Creí que al menos si en algún momento nuestra historia terminara tendrías el valor de decírmelo de frente, que me darías tus razones y que incluso podríamos seguir hablándonos bien con un poco de tiempo de por medio, sinceramente me daba la impresión de que eras de esos hombres que cuando los problemas llegan, inflan el pecho y se dan ánimos a sí mismos y salen a solucionarlos con todas sus fuerzas.

Francamente nunca creí que fueras esa clase de cobardes, que solo se van huyendo, que no se tomaron el tiempo siquiera de terminar las cosas de frente, dime ¿acaso yo alguna vez me mostré renuente contigo?, ¿acaso me imaginas diciéndote algo como “no voy a permitir que me dejes” ?, somos adultos, aunque contigo abría que valorarlo dos veces.

Pero ¿sabes que es lo que me molesta más incluso que tu huida cobarde?, que me vengas con tus estúpidas mentiras, que trates de engañarme y de hacerme creer que en verdad me amabas, que no me dejen de llegar mensajes tuyos diciéndome que no puedes vivir sin mí, que soy la razón de tu vida, obviamente todo eso son patrañas, las personas instintivamente reaccionamos e intentamos proteger aquello que más no importa, y si algo de lo que dices fuera cierto, lo primero que te hubieras asegurado de tener contigo hubiera sido yo.

No soy participe de vivir corriendo de los problemas, porque estos siempre te alcanzan, son lecciones que de alguna manera debemos superar, y por más que intentemos eludirlos, siempre nos terminan por encontrar, por eso en mi filosofía yo creo que los problemas debes tomarlos como vienen, sin darles la vuelta, afrontarlos rápidamente es la mejor estrategia para mí, porque si alguno otro problema está en camino, con un poco de suerte habré resuelto el primero antes de que llegue el segundo.

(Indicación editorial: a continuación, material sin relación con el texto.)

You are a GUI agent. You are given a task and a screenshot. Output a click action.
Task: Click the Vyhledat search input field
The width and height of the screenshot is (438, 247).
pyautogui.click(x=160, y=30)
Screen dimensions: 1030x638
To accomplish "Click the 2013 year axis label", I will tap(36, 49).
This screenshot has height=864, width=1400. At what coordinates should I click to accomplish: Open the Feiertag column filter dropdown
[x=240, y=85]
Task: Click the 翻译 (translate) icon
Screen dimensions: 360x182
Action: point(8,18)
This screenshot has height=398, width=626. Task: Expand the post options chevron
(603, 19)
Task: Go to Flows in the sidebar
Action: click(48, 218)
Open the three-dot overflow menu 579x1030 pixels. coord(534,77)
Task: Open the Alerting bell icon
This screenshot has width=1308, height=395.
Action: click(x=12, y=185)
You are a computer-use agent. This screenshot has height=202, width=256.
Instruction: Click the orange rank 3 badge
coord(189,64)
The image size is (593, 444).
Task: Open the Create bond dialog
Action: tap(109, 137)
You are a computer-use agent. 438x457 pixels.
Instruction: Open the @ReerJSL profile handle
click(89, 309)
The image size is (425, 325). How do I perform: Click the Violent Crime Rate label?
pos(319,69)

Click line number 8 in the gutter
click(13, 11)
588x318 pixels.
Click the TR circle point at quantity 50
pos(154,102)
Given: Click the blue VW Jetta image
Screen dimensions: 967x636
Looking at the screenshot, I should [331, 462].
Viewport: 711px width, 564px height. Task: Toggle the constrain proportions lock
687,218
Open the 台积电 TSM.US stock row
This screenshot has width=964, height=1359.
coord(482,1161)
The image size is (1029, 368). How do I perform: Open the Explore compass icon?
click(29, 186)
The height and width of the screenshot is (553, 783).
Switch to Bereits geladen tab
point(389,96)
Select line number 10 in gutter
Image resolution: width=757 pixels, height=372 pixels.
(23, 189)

Pero como dije esa es mi manera de ser, y yo obviamente no puedo forzarte a ser como yo, pero en el peor de los casos, de ser cierto aquello que pregonas por mar y cielo sobre el gran amor que me tienes, si eso fuera verdad, me hubiera gustado que al menos me hubieras preguntado si quería acompañarte, porque aunque no me guste escapar de los problemas, si me hubieras hecho entender que realmente no tenías de otra, me hubiera escapado contigo.